Me había olvidado mucho de lo aprendido en la escuela, pero en compensación, sentía cierto orgullo de mi condición de obrero. No hubiera cambiado mi trabajo de tejedor por el lugar del patrón. Mi tío, el dueño, estaba bastante más viejo, más colorado y más rico. La barriga era la indicadora de su prosperidad. A medida que el tío enriquecía, se le agrandaba. Y estaba enorme, indecente, monstruosa. Pocas fortunas en Sergipe igualaban la suya por ese tiempo. Sólo hacía donaciones al convento (donde engullía comidas) y al asilo. A éste le daba donaciones y huérfanas. No se podía contar con los dedos, ni sumando los de los pies, la cantidad de obreras seducidas por mi tío. Una pasión tuve a los catorce años, por una puta gastada y sifilítica, con la que inicié mi vida sexual. Un amor, a los dieciocho, platónico, por una rubiecita del asilo que se hizo monja; finalmente, tuve la idea de juntarme con Margarita, obrera como yo. Lo que dio mal resultado. También mi tío había puesto los ojos en ella, que tenía unos pechos altos y blancos y un rostro de criatura traviesa. Margarita me contó un día que el patrón la toqueteaba. Y se reía, cínica. Creo que fue esa risa la que me llevó a enfrentarme con mi tío. Le rompí su cara hipócrita. Me despidió. 

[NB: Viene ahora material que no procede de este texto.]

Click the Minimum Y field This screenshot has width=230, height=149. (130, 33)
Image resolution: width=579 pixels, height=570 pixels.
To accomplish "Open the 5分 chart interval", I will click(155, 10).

A mi madre y a Elsa, San Pablo les parecía el fin del mundo. Por nada me dejarían ir allá. Empecé a hablar de Ilhéus, tierra del cacao y de la plata, a donde iban cantidades de emigrantes. Y como Ilhéus quedaba a sólo dos días de Aracaju, en barco, aceptaron que me largase una mañana maravillosa de luz, en la tercera clase del Murtinho, rumbo a la tierra del cacao, Eldorado del que los obreros hablaban como de la tierra del Canaán. Mamá lloraba, Elsa lloraba, cuando me abrazaron la tarde en que salí para Aracaju para tomar el barco. Yo miré la vieja ciudad de San Cristóbal con el corazón lleno de nostalgia.

Tenía la certeza de que no volvería nunca más. Los hijos de los obreros jugaban al fútbol con una vejiga de buey llena de aire. 


Jorge Amado
Nos dice el periodista Ernesto Bustos Garrido que Jorge Amado es uno de los más grandes escritores de habla portuguesa. Claro que él es bahiano. Eso marca diferencias. Sabe de bailes, danzas africanas, ritos oscuros emparentados con la macumba. Sabe de cocina, de sabores que mezclan el azúcar con lo salado, de otros aliños y condimentos. La cocina bahiana la tiene en la punta de la lengua. Pica y se hace agua la boca. Sabe de coroneles y de sus queridas, esas mulatas de piel de ambrosía y besos diabólicos, plantadas a todo lujo en una oculta casita en un rincón de San Salvador, esperando la visita del señor.
De todo esto escribió Jorge Amado, y mucho, pero él era abogado. Dicen que nunca ejerció. ¡Para que! Mucho lío, mejor un buen café y un fragante habano, pasándole la mano al vaso de contiene esa cachaza olorosa de Minas. De todo esto hablan sus novelas “Doña Flor y sus dos maridos”, “La tienda de los milagros”, “Capitanes de arena”, “Teresa Batista cansada de guerra”, “Tieta de Agreste” y “Gabriela clavo y Canela”. No son las únicas. Escribió cerca de cien o quizá más. Tuvo más premios que el mismísimo Pelé. Se codeó con Neruda y con el Gabo. Y ellos y muchos más que lo visitaban lo tenían que escuchar en silencio, con la boca abierta cuando Amado les contaba cosas de la cultura bahiana. Sabía tanto y tenía tanto que contar.
Jorge Amado murió en San Salvador, el 6 de agosto de 2001.